Energy

Oil billionaire Harold Hamm expects energy deregulation as a 'Day One agenda' for Trump

Continental Resources CEO on energy under Trump
VIDEO2:4202:42
Continental Resources CEO on energy under Trump

When Donald Trump becomes the nation's 45th president on Friday, the "disastrous results" of energy overregulation during the past eight years will start to be dismantled, said billionaire oilman Harold Hamm, a member of Trump's inauguration committee.

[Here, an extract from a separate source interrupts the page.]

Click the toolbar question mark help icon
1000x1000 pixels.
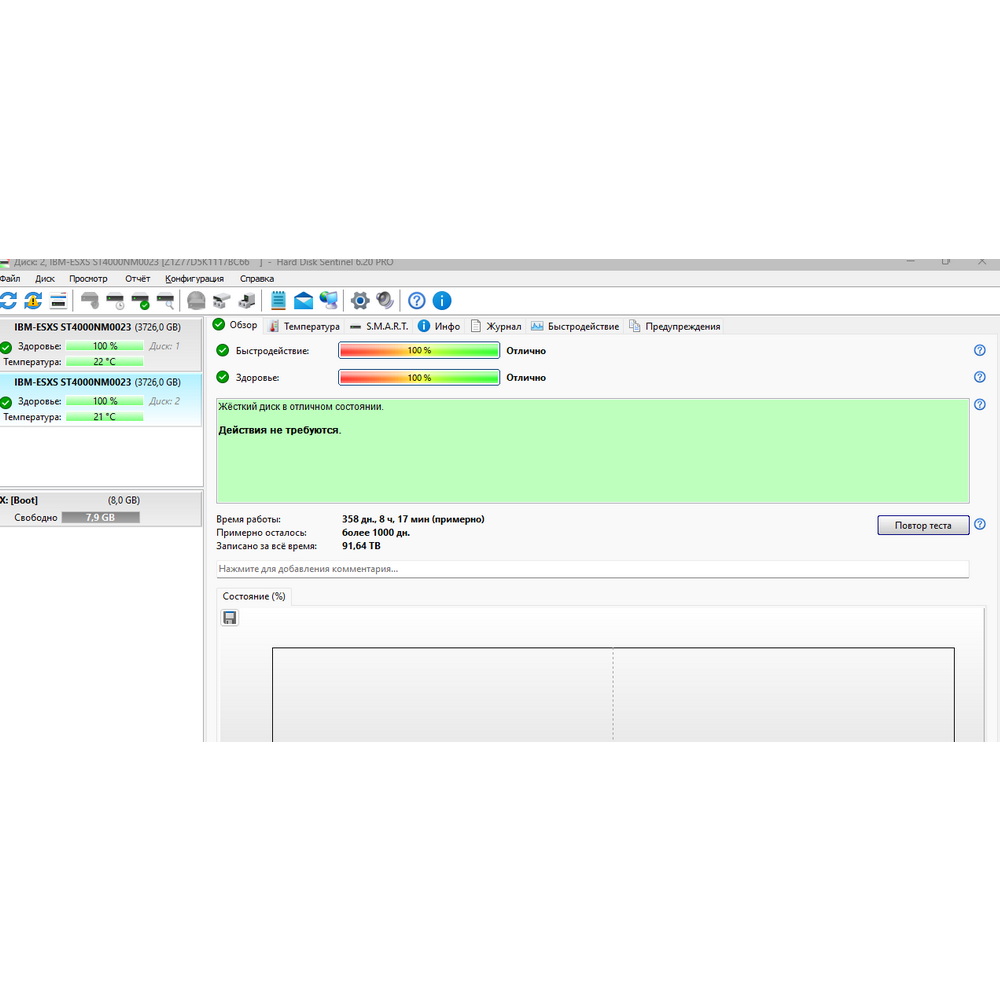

Hamm — founder, chairman and CEO of Oklahoma-based Continental Resources and a Trump advisor during the campaign — told CNBC on Thursday that getting rid of President Barack Obama-era regulations will be a "Day One agenda" for the new administration.

"I think it'll be immediate," said Hamm. "[Overregulation] is hurting everybody. It's not just business. But consumers are also paying for that. So it's very costly to the American economy."

One of the regulations that Hamm wants rolled back has to do with methane gas — the subject of a rule issued by the Environmental Protection Agency last year to limit emissions of that gas at the sites where oil and natural gas are being produced.

"We try to sell every bit of gas produced," Hamm argued. "We have more natural gas escaping under the streets here in Washington, D.C., than we do the entire industry."

Hamm was in Washington for Thursday's interview on "Squawk on the Street."

At one point, there was speculation that Hamm might be a Trump Energy secretary pick. But the president-elect ended up choosingRick Perry, his onetime rival for the 2016 GOP presidential nomination.

Perry, who began his confirmation process on Thursday, told lawmakers he regrets his past call for the abolishment of the Energy Department.

While listing three agencies he wanted to eliminate during CNBC's Republican presidential primary debate in 2011, the then-Texas governor drew a blank and could not name the third one, which was Energy.